Viele fordern, die Unternehmen stärker in die Pflicht zu nehmen. Sie sollten Haupt- und Realschülern Chancen geben, auch durch eine verlängerte Ausbildung.
Das kann man fordern. Ich fürchte aber, die Forderung wälzt eine Aufgabe auf Unternehmen ab und landet bei Kollegen mit Ausbildungsfunktion.Klaffen Anforderungen der Ausbildung und individuelles Leistungsvermögen aber so auseinander, dass ein hinreichendes Ausbildungsergebnis nicht möglich erscheint, kann man von Facharbeitern und Meistern schlecht Erfolge verlangen, die die Lehrer etwa schon schuldig geblieben sind.

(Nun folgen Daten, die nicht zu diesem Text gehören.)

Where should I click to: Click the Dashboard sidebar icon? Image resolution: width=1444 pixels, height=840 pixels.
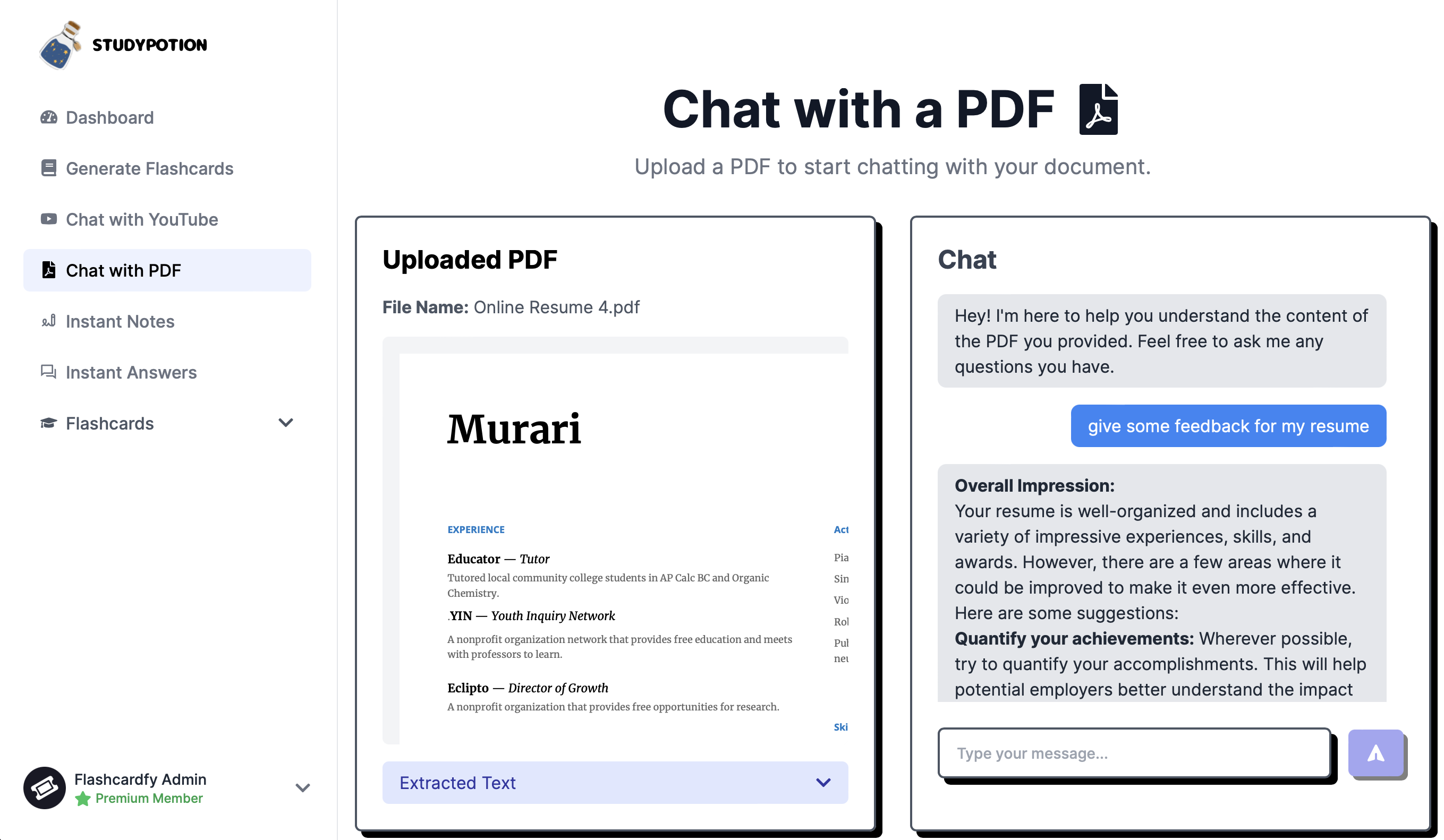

Zugleich sind laut eines Berichts der Antidiskriminierungsstelle des Bundes Benachteiligungen in Bildungseinrichtungen verbreitet. Schon in der Grundschule bekommen Kinder mit Migrationshintergrund seltener eine Gymnasialempfehlung. Auch wenn sie genauso gute Leistungen bringen wie deutsche Kinder.
Letzteres, wenn es sich auf einen direkten Vergleich zwischen deutschen und Kindern mit ausländischen Wurzeln bezieht, ist eindeutig eine Diskriminierung. Generell aber rate ich zur Vorsicht bei solchen Studien. Die erwähnte beruht auf Befragungen durch eine Stelle, deren Aufgabe es ist, solche Ergebnisse herauszufinden.

Fakt ist, dass Kinder aus Akademikerfamilien eine viel größere Chance haben, später selbst ein Studium aufzunehmen als Kinder aus Arbeiterfamilien. Wie lässt sich die Kluft schließen?
Seit den 60er-Jahren beobachten wir zwei gegenläufige Tendenzen: konjunkturell oder demografisch bedingt kommt es immer wieder zur Ausschöpfung von sogenannten Begabungsreserven. Dann wird sozialer Aufstieg durch Bildungsteilnahme ermöglicht. Nun neigen aber jene, denen ein solcher Aufstieg eröffnet wurde, dazu, die Zugänge hinter sich zu verschließen, weil sie den Abstieg fürchten. Solche Tendenzen beobachten wir gerade.

Wie muss sich das Bildungssystem verändern?
Die Frage nach dem System? DerUnterricht misslingt, er erreicht seine Ziele nicht. Jetzt läge eine Lehrerschelte auf der Hand, die mir allerdings fernliegt. Kinder kommen nach vier Schuljahren auf weiterführende Schulen, ohne sicher lesen und schreiben zu können und die vier Grundrechenarten zu beherrschen. Wir brauchen wieder mehr pädagogische Professionalität und vor allem wieder die Autonomie des Fachunterrichts.

Was kannst Du jungen Menschen, die jetzt am Berufsstart stehen,mit auf den Weg geben?
Sie sollen die vergleichsweise komfortable Situation bei der Wahl eines Berufs nutzen, um mit der Ausbildung einen Durchstieg in eine berufliche Karriere zu haben. Und ich würde zu bedenken geben: mit einem akademischen Abschluss in einem Massenfach gerät man schneller in prekärere Beschäftigungsverhältnisse als etwa ein ausgebildeter Fluggerätmechaniker bei Airbus, dem innerbetriebliche Karrierewege offenstehen.